Hier wurde bereits das Brüskieren der Holocaustopfer und ihrer Angehörigen angesprochen. Aber auch andere Aktionen zeugen nicht davon, dass man sich mit anderen AkteurInnen verständigt. Nehmen wir die Aktion Soko Chemnitz. Mit einer Hoax-Seite tat man so, als wolle man jetzt erstmalig die Nazis identifizieren und anprangern. Angeblich sammelte man dann die Suchergebnisse in der Website und kam so an die Daten von Rechten. Was nirgends während und nach dieser Aktion zur Sprache kam, ist, dass es zig Leute gibt, die ihre Aufgabe in der Nazirecherche sehen und daran arbeiten, Personen, Gruppen und Zusammenhänge zu identifizieren. Rechercheteams gibt es in jeder Region und sie sind ein wichtiger Teil antifaschistischen Aktivismus. Das ZPS hat aber nicht nur nicht auf tatsächliche Recherchetätigkeit verwiesen, es hat die Daten auch noch an die Polizei gegeben:
„“Soko Chemnitz“ leitete den Datenschatz des rechtsextremen Netzwerks mit allen relevanten Daten (Namen, IP-Adresse, Suchbegriffe, automatische Gewichtung) für die weiteren Ermittlungen an den Staat in Form der Polizei Sachsen, dem Bundesinnenministerium und dem LKA 532 Berlin (Staatsschutz Abteilung rechtsmotivierte Kriminalität) weiter. Als nicht relevant eingestufte Suchanfragen wurden direkt nach der Eingabe gelöscht.“
Anstatt mit den Daten tatsächliche Antifaarbeit zu unterstützen, kooperiert man mit den Behörden, die insbesondere in Sachsen mit Rechten durchsetzt sind. Wer ersthaft Vertrauen in Polizei und Verfassungsschutz hat, muss seit Jahrzehnten blind sein. Und man kooperiert mit den Behörden, die konsequente Antifaarbeit behindern und verfolgen. Das ZPS hat, faktisch gesehen, echter Antifaarbeit keinen Millimeter geholfen und stattdessen sich so inszeniert, dass es jetzt mal den Nazis so richtig an den Kragen zu ginge. Auf der Seite wird zudem stolz gezeigt, dass ein Arbeitgeber eine Person gekündigt hätte und es eine Anzeige wegen eines Hitlergrußes gab, die von der Staatsanwaltschaft eingestellt wurde. Beides sind keine Resultate, mit denen man sich sonderlich brüsten müsste. So etwas machen Menschen privat jeden einzelnen Tag. Wenn man seinen Aktionen aber den Anstrich von praktischer Relevanz geben will, muss man das vermutlich derart reißerisch präsentieren.
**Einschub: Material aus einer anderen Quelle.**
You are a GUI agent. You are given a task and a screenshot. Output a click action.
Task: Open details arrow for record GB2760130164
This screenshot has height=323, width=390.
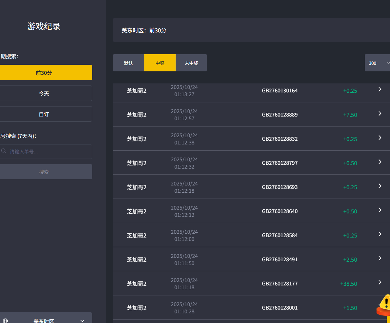click(380, 89)
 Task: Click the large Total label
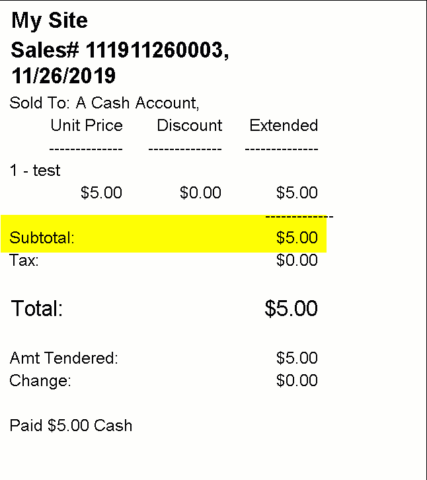pyautogui.click(x=37, y=308)
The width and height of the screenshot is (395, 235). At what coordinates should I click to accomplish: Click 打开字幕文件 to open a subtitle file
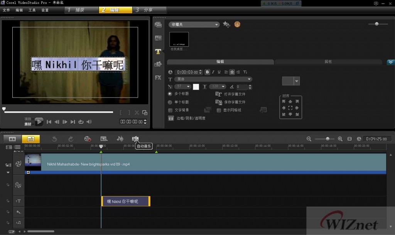click(x=230, y=94)
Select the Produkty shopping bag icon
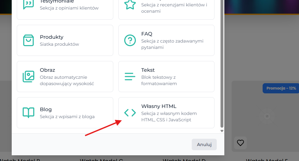The width and height of the screenshot is (299, 161). 28,40

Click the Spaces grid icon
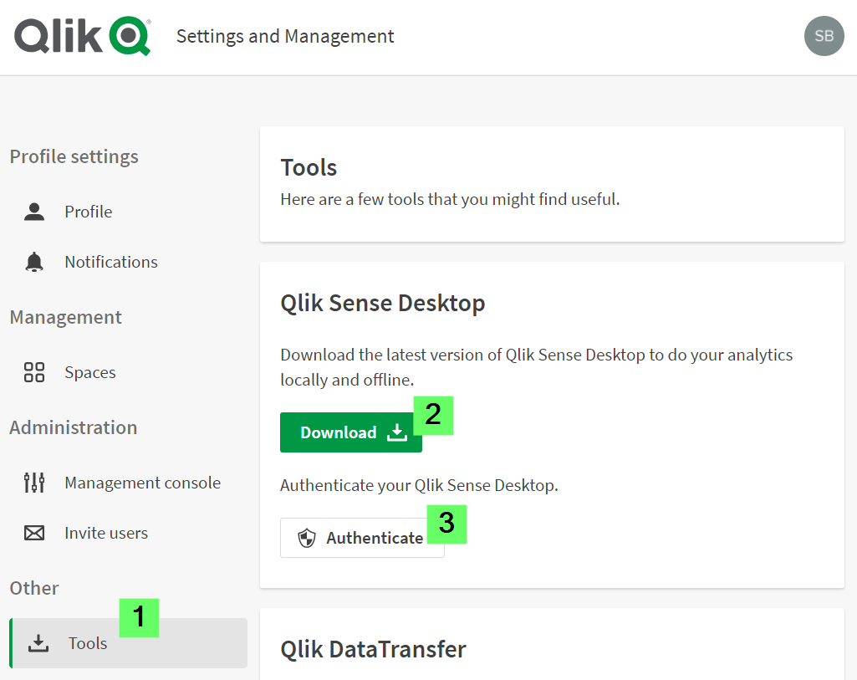33,372
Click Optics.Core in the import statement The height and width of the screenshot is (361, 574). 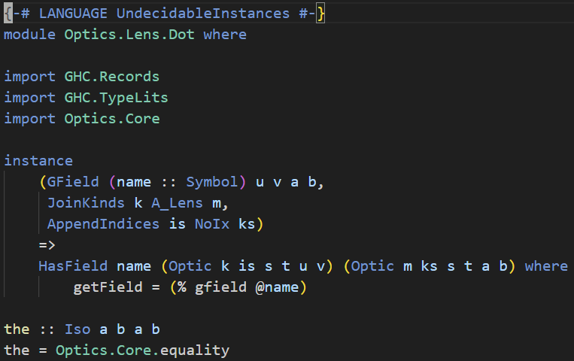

Alles in allem ergibt sich nach einigen Jahren anhand der Aktionen des ZPS das Gesamtbild, dass es hier vor allem um die Lautstärke geht, nicht um den Inhalt. Wie wenig man sich mit politischen Inhalten auseinandersetzt, zeigt die Einordnung der Aktionen gegen Rechts in die Kategorie „Widerstand gegen den Totalitarismus“. Damit bedient man sich eines der Begriffe, die symptomatisch für die deutsche Schuldabwehr nach Ende des Naziregimes stehen und mit dem darin enthaltenen Antikommunismus als weltanschaulichem Element die Wiedereingliderung der Nazis in sämtliche politischen, wirtschaftlichen und gesellschaftichen Bereiche der BRD ideologisch den Weg bereitete. Wer vom Totalitarismus spricht, hat vom Faschismus offenbar wenig verstanden. Und das ZPS meint, damit dann auch gleich noch Politik machen zu wollen. Wenn man die aktuelle Aktion auch dort einordnen wird, kann man das als glatten Geschichtsrevisionismus bezeichnen. Denn es war der Nationalsozialismus, die die Jüdinnen und Juden umbrachten, kein überkommenes politiktheoretisches Konstrukt.